**What to produce:** If a line in the material below has the string "computer", copy it out.
-- -- --
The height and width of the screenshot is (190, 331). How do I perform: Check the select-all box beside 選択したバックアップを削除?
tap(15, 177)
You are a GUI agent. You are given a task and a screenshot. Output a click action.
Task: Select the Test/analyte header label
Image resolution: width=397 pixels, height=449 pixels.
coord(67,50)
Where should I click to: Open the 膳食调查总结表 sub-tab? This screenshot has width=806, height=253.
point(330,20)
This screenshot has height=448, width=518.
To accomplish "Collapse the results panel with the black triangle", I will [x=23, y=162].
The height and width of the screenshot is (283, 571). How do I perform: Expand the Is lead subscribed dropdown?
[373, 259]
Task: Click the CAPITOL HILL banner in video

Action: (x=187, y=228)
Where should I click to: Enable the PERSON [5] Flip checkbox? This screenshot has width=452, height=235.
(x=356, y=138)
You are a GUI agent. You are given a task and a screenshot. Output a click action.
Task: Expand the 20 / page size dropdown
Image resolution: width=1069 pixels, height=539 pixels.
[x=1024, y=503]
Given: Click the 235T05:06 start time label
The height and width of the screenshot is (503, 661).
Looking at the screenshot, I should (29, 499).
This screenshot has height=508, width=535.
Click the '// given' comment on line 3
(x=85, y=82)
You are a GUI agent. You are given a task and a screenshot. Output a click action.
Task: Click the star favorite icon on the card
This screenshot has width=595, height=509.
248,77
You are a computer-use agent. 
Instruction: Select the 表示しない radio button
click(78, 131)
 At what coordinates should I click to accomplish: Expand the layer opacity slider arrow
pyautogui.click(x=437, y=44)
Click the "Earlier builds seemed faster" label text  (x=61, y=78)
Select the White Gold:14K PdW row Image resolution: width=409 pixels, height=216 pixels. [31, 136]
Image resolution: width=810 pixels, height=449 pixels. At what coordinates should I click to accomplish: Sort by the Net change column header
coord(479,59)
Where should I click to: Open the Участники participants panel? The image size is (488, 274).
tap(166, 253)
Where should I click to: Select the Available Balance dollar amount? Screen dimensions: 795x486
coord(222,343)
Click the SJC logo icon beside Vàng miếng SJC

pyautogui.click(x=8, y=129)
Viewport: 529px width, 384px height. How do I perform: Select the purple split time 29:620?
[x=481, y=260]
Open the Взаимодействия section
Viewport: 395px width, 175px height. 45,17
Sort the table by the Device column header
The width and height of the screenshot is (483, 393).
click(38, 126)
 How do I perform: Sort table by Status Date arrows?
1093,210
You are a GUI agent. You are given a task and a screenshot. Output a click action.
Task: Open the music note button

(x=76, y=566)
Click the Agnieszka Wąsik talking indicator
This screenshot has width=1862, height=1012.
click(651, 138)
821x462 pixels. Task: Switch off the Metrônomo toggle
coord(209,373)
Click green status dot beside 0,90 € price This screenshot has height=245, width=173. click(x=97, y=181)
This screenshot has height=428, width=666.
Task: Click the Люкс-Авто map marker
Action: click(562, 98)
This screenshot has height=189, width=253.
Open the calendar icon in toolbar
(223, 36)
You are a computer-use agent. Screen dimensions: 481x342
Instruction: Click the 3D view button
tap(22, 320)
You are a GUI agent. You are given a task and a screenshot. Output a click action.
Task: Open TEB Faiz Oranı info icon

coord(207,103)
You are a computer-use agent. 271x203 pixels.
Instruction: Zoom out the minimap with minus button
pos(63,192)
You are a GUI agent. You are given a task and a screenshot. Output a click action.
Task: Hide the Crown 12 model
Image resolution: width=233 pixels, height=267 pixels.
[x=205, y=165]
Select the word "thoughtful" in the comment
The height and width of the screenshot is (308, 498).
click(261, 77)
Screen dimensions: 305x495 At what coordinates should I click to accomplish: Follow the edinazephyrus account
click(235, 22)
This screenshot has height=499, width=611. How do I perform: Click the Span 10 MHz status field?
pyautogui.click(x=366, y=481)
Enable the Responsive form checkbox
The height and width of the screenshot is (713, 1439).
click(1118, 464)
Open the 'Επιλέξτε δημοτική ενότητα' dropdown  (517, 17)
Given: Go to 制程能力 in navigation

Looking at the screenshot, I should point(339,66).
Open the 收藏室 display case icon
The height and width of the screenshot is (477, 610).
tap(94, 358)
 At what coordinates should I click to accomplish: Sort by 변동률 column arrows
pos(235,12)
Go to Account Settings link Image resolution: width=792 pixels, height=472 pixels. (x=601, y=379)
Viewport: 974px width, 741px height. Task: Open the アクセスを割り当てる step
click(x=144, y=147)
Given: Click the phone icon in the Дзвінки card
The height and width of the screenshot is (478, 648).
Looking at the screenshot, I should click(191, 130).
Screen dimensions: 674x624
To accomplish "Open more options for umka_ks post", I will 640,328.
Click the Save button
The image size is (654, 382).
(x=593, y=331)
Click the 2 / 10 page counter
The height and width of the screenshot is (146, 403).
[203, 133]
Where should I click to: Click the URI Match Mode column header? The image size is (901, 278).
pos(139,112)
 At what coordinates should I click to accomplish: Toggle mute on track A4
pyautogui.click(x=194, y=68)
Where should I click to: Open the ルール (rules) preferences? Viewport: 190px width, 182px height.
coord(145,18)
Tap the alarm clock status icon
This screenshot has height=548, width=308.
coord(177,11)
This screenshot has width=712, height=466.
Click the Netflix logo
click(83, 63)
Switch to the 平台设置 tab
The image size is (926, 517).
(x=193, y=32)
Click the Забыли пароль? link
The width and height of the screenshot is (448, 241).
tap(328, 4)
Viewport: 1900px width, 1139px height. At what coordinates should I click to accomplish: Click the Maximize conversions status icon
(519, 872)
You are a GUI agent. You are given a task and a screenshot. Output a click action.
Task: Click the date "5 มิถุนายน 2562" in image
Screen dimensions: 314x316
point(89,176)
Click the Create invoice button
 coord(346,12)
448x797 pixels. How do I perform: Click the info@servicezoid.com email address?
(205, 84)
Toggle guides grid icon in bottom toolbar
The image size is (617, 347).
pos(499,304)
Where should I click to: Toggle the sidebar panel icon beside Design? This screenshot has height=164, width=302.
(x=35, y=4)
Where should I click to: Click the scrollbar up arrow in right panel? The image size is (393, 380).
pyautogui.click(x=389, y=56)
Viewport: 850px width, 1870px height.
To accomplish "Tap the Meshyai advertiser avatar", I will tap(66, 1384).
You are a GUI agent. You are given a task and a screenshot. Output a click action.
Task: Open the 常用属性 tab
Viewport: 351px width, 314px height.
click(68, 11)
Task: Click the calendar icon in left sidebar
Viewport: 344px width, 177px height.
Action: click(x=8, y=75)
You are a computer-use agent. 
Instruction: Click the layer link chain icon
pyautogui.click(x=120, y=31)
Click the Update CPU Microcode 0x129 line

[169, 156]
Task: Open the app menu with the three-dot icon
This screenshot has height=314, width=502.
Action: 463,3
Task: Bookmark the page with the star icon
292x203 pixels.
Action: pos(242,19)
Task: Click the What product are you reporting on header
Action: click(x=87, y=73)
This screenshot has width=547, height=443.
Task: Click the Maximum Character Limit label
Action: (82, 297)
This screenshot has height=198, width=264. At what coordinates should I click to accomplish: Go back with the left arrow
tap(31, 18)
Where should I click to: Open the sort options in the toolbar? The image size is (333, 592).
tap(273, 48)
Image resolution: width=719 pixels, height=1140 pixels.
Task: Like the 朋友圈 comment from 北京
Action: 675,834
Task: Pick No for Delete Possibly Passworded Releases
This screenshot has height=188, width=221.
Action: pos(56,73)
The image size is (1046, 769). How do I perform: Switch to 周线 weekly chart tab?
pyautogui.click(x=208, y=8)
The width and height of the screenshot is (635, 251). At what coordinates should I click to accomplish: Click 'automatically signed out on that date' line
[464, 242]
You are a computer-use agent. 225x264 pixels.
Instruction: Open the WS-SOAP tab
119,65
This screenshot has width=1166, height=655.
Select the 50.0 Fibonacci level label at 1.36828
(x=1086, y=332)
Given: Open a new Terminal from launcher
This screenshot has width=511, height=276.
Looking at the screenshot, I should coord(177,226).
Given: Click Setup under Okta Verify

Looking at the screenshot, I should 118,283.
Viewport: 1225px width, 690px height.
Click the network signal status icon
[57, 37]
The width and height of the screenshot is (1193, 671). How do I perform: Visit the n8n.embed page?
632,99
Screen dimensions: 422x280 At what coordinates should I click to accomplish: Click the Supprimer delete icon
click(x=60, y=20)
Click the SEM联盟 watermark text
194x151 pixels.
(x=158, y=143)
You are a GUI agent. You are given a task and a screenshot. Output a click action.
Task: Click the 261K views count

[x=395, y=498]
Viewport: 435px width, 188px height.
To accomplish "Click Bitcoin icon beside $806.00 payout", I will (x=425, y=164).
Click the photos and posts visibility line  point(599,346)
-- -- --
**Solution for this problem:**
You are a computer-use agent. 
You are a computer-use agent. Screen dimensions: 481x342
You are a computer-use agent. 271x203 pixels.
You are a computer-use agent. 
You are a computer-use agent. 225x264 pixels.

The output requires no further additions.